Given the success of Fijian foreign policy since 2006, this is not surprising.
Despite the fact that Australia provides Fiji with a significant amount of aid, Fiji does not regard itself as dependent on Australia and has been quite prepared to challenge the Australia-dominated regional status quo. Since 2006 the Bainimarama Government has assertively broadened its international relationships, both within the region and further abroad. While a lot of attention has been given to Fiji's relationship with China, Suva has also strengthened relations with the rest of Melanesia and with global players such as India and Brazil. Overall, Fiji's relations with other states are at their healthiest since independence.
The Bainimarama Government has also mounted a strong challenge to the Australian-backed Pacific Islands Forum (PIF) by launching its own rival organisation. The Pacific Islands Development Forum (PIDF) has now held two successful summits that have garnered significant international attention. While it certainly doesn't have the resources of the PIF, the PIDF looks set to stay, and significantly blunts the impact of Fiji's ongoing suspension from the PIF.
This strengthened web of bilateral and multilateral relations has given the Bainimarama Government the maneuvering room it needs to take a confident stance against its Australian critics. When Foreign Minister Julie Bishop visited Suva last February to start on the road towards normalising the relationship, Fijian sources confidently proclaimed that this was Australia's last chance to remain relevant.

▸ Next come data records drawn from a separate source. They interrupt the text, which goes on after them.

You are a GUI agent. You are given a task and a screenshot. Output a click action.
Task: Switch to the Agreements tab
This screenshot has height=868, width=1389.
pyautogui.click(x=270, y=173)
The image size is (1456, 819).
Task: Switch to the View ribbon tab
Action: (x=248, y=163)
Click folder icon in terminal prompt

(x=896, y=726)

The decision by the Abbott Government to lift sanctions in February had raised hopes that there might be a warming of relations between Fiji and Australia. Those hopes were always expressed cautiously, but six months on there has been little sign that the Bainimarama Government has been swayed by Canberra's softened stance. When the campaign trail led Rear Admiral Bainimarama to New Zealand earlier this month, he bluntly said that he doesn't consider Australia a part of the Pacific Islands region. A harsh statement, given that Australia is a founding member of the PIF.
Furthermore, the Bainimarama Government remains determined to hold elections in Fiji in the manner it sees fit, including by passing controversial electoral legislation just over a month before the poll date. Forcing a return to democracy had been a key goal of the Australian sanctions regime, but in that respect appeasement appears to have had as little effect as confrontation. The rhetoric and policies enacted by Suva have not changed since 2006, nor will they unless the Rear Admiral is handed an unlikely defeat on 17 September.
This is not to say that abandoning the sanctions regime was a bad decision. There is nothing to be gained from maintaining an ineffective regime of sanctions that gave the Bainimarama Government rhetorical ammunition in its attempts to reshape the order of the region to its liking. But it is important to point out that lifting them has not healed the rift between Canberra and Suva.
If the Abbott Government wants to reassert the full measure of Australian influence then more work is required not only in Fiji but also in the rest of the Pacific Islands. The fact that the Bainimarama Government weathered Australian sanctions without feeling the need to compromise will have implications that will be felt for some time in what John Howard described as 'our patch'.